» What you are asked to do
Retype the passage on snakes below word for word, between "Late at night" and "or coral snakes.", inclusive.

» Reading passage
Snakes Where You Can Tread on Them

Late at night in a tent in the African bush, my mother felt a muscle twinge which turned out to be a snake unfurling at the bottom of her sleeping bag and sliding up her leg. We were always finding them inside things – boxes, beds, toilets, and the main culprits were mambas.

Costa Rica has over 135 species of snakes, some 7.5% of the world’s snake fauna. Inevitably some make their way into houses where they look odd and incongruous (I found one between the mattress and bed base in San Jose), but the majority are perfectly content to remain hidden on the leafy forest floor and the semi-cultivated areas on the fringes. The fecund Osa is snake nirvana, and although almost every species is well-represented, the two families I like to keep an eye out for are the pit-vipers, of which the fer-de-lance or terciopelo is the most troublesome and venomous, and the Elapidae or coral snakes.

Aside from having no legs and injecting deadly venom, the fer-de-lance and coral snake couldn’t be more different. The first is perfectly camouflaged in the green, brown, grey leaf litter, has a mouth like a Pez dispenser, and (cue complaints from herpetologists) lies in ambush, proactively attacking innocent passers-by even if it means pursuing them through rivers. I have anecdotal evidence from a man with a disgusting-looking shin. The coral snake is gaudy and more laid-back with a mean little mouth, and it bites fewer people. Having said that, it is known as the 20-minute snake because if it does inject its neurotoxic venom that’s all the time you’ve got left before you die from paralysis and suffocation. Apparently.

» Information supplied

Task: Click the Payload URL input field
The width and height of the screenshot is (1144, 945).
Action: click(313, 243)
...
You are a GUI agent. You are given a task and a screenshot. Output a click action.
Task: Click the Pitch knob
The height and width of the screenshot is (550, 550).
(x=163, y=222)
==
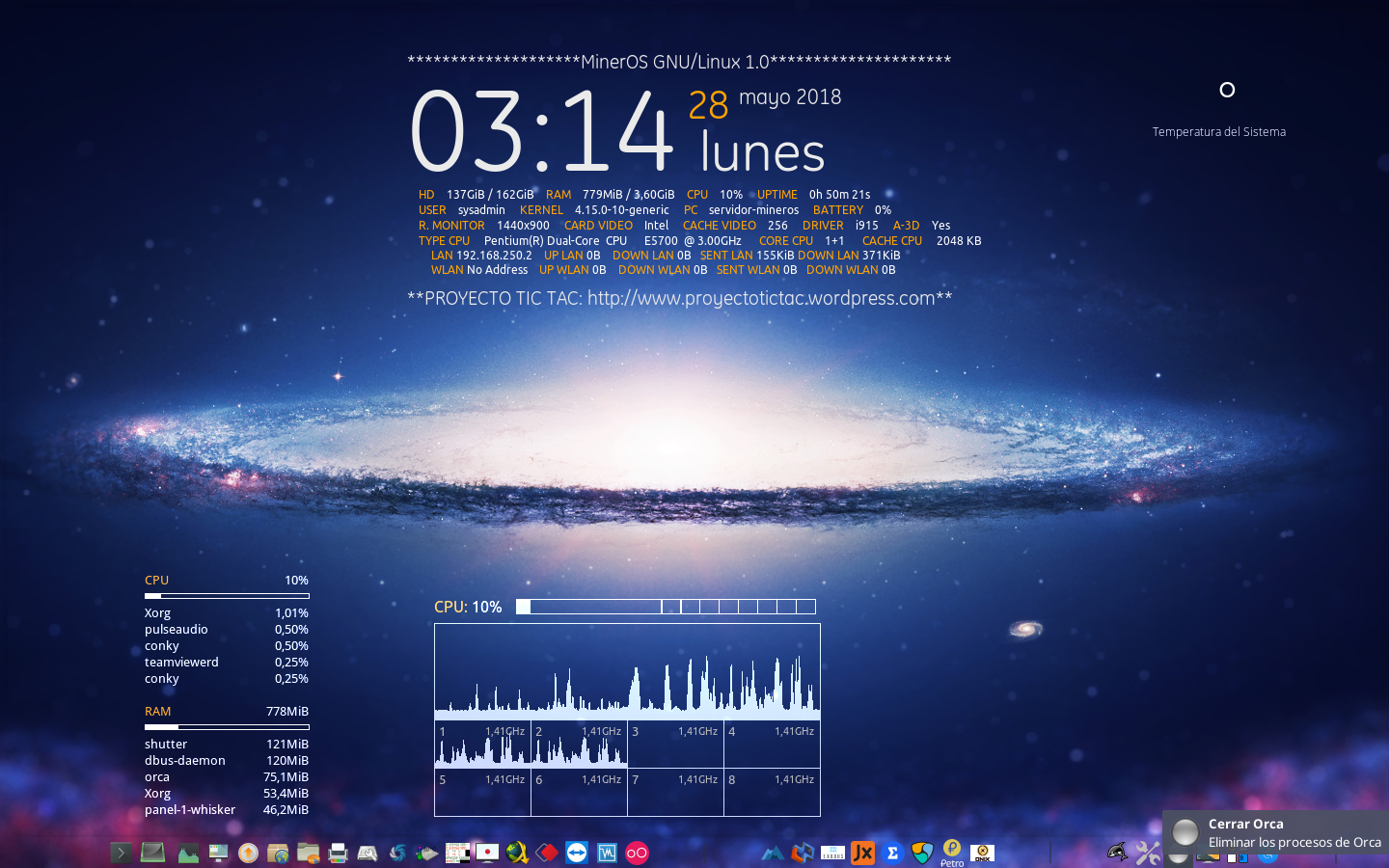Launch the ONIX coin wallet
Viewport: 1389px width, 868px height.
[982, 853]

» Output
Late at night in a tent in the African bush, my mother felt a muscle twinge which turned out to be a snake unfurling at the bottom of her sleeping bag and sliding up her leg. We were always finding them inside things – boxes, beds, toilets, and the main culprits were mambas.

Costa Rica has over 135 species of snakes, some 7.5% of the world’s snake fauna. Inevitably some make their way into houses where they look odd and incongruous (I found one between the mattress and bed base in San Jose), but the majority are perfectly content to remain hidden on the leafy forest floor and the semi-cultivated areas on the fringes. The fecund Osa is snake nirvana, and although almost every species is well-represented, the two families I like to keep an eye out for are the pit-vipers, of which the fer-de-lance or terciopelo is the most troublesome and venomous, and the Elapidae or coral snakes.